[Given request] Rewrite the rows below, substituting "Command" for every "Instruction" and leaving the rest unchanged.
[start of Record extracts]
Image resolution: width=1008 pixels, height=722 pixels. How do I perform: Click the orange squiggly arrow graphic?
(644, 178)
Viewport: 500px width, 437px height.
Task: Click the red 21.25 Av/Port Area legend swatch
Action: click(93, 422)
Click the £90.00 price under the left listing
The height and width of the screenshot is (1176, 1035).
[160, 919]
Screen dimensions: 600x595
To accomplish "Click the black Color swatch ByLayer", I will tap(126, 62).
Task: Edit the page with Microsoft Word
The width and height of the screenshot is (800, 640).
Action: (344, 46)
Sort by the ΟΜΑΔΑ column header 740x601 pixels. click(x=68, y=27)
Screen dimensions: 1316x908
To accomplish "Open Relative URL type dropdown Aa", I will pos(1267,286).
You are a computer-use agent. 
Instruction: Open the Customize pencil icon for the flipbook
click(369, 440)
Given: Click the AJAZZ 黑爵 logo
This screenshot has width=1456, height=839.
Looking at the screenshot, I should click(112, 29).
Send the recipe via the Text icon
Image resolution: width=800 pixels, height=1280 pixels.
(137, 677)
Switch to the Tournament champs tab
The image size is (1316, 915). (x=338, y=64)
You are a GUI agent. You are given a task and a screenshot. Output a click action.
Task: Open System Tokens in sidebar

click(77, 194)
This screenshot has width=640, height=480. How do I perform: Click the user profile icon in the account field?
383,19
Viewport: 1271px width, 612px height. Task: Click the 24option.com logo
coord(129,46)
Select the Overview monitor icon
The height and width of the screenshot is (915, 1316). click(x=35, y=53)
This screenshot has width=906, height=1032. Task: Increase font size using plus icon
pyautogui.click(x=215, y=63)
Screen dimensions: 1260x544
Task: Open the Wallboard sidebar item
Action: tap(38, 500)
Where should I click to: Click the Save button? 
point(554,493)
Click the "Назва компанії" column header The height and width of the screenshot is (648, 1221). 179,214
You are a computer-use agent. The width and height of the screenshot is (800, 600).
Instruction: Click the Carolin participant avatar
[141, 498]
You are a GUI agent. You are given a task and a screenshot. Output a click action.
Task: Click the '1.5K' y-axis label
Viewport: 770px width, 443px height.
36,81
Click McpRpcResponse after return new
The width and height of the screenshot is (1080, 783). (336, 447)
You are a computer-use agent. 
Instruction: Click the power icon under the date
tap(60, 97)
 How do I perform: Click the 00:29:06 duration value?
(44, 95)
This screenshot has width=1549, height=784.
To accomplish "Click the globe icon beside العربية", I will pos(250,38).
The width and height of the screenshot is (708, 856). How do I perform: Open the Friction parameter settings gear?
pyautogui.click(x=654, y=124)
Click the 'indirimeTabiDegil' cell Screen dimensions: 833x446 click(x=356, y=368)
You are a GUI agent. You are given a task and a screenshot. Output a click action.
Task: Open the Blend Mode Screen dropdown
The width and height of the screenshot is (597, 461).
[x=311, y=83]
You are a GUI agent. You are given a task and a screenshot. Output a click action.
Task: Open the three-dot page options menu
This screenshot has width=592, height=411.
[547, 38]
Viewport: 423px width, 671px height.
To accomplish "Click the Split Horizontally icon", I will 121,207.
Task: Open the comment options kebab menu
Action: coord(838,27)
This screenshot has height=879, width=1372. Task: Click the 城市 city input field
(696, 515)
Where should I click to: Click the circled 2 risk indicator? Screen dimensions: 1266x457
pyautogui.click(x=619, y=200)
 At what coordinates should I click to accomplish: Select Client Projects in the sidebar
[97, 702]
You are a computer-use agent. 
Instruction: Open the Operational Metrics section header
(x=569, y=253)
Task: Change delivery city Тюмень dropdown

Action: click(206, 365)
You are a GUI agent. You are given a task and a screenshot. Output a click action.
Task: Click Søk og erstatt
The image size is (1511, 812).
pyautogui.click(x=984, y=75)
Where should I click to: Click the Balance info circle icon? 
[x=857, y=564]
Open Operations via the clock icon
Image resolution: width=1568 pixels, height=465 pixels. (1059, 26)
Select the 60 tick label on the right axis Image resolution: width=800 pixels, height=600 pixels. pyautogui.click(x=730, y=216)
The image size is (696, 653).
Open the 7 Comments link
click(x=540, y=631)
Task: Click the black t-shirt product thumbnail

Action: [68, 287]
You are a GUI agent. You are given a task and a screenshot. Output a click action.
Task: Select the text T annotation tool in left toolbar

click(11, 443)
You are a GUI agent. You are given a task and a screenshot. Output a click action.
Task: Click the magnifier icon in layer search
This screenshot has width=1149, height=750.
[end of Record extracts]
[Complete output]
Image resolution: width=1008 pixels, height=722 pixels. How do I perform: Click the orange squiggly arrow graphic?
(644, 178)
Viewport: 500px width, 437px height.
Task: Click the red 21.25 Av/Port Area legend swatch
Action: click(93, 422)
Click the £90.00 price under the left listing
The height and width of the screenshot is (1176, 1035).
[160, 919]
Screen dimensions: 600x595
To accomplish "Click the black Color swatch ByLayer", I will tap(126, 62).
Task: Edit the page with Microsoft Word
The width and height of the screenshot is (800, 640).
Action: (344, 46)
Sort by the ΟΜΑΔΑ column header 740x601 pixels. click(x=68, y=27)
Screen dimensions: 1316x908
To accomplish "Open Relative URL type dropdown Aa", I will pos(1267,286).
You are a computer-use agent. 
Command: Open the Customize pencil icon for the flipbook
click(369, 440)
Given: Click the AJAZZ 黑爵 logo
This screenshot has width=1456, height=839.
Looking at the screenshot, I should click(112, 29).
Send the recipe via the Text icon
Image resolution: width=800 pixels, height=1280 pixels.
(137, 677)
Switch to the Tournament champs tab
The image size is (1316, 915). (x=338, y=64)
You are a GUI agent. You are given a task and a screenshot. Output a click action.
Task: Open System Tokens in sidebar

click(77, 194)
This screenshot has width=640, height=480. How do I perform: Click the user profile icon in the account field?
383,19
Viewport: 1271px width, 612px height. Task: Click the 24option.com logo
coord(129,46)
Select the Overview monitor icon
The height and width of the screenshot is (915, 1316). click(x=35, y=53)
This screenshot has width=906, height=1032. Task: Increase font size using plus icon
pyautogui.click(x=215, y=63)
Screen dimensions: 1260x544
Task: Open the Wallboard sidebar item
Action: tap(38, 500)
Where should I click to: Click the Save button? 
point(554,493)
Click the "Назва компанії" column header The height and width of the screenshot is (648, 1221). 179,214
You are a computer-use agent. The width and height of the screenshot is (800, 600).
Command: Click the Carolin participant avatar
[141, 498]
You are a GUI agent. You are given a task and a screenshot. Output a click action.
Task: Click the '1.5K' y-axis label
Viewport: 770px width, 443px height.
36,81
Click McpRpcResponse after return new
The width and height of the screenshot is (1080, 783). (336, 447)
You are a computer-use agent. 
Command: Click the power icon under the date
tap(60, 97)
 How do I perform: Click the 00:29:06 duration value?
(44, 95)
This screenshot has width=1549, height=784.
To accomplish "Click the globe icon beside العربية", I will pos(250,38).
The width and height of the screenshot is (708, 856). How do I perform: Open the Friction parameter settings gear?
pyautogui.click(x=654, y=124)
Click the 'indirimeTabiDegil' cell Screen dimensions: 833x446 click(x=356, y=368)
You are a GUI agent. You are given a task and a screenshot. Output a click action.
Task: Open the Blend Mode Screen dropdown
The width and height of the screenshot is (597, 461).
[x=311, y=83]
You are a GUI agent. You are given a task and a screenshot. Output a click action.
Task: Open the three-dot page options menu
This screenshot has width=592, height=411.
[547, 38]
Viewport: 423px width, 671px height.
To accomplish "Click the Split Horizontally icon", I will 121,207.
Task: Open the comment options kebab menu
Action: coord(838,27)
This screenshot has height=879, width=1372. Task: Click the 城市 city input field
(696, 515)
Where should I click to: Click the circled 2 risk indicator? Screen dimensions: 1266x457
pyautogui.click(x=619, y=200)
 At what coordinates should I click to accomplish: Select Client Projects in the sidebar
[97, 702]
You are a computer-use agent. 
Command: Open the Operational Metrics section header
(x=569, y=253)
Task: Change delivery city Тюмень dropdown

Action: click(206, 365)
You are a GUI agent. You are given a task and a screenshot. Output a click action.
Task: Click Søk og erstatt
The image size is (1511, 812).
pyautogui.click(x=984, y=75)
Where should I click to: Click the Balance info circle icon? 
[x=857, y=564]
Open Operations via the clock icon
Image resolution: width=1568 pixels, height=465 pixels. (1059, 26)
Select the 60 tick label on the right axis Image resolution: width=800 pixels, height=600 pixels. pyautogui.click(x=730, y=216)
The image size is (696, 653).
Open the 7 Comments link
click(x=540, y=631)
Task: Click the black t-shirt product thumbnail

Action: [68, 287]
You are a GUI agent. You are given a task and a screenshot. Output a click action.
Task: Select the text T annotation tool in left toolbar

click(11, 443)
You are a GUI agent. You are given a task and a screenshot. Output a click action.
Task: Click the magnifier icon in layer search
This screenshot has width=1149, height=750.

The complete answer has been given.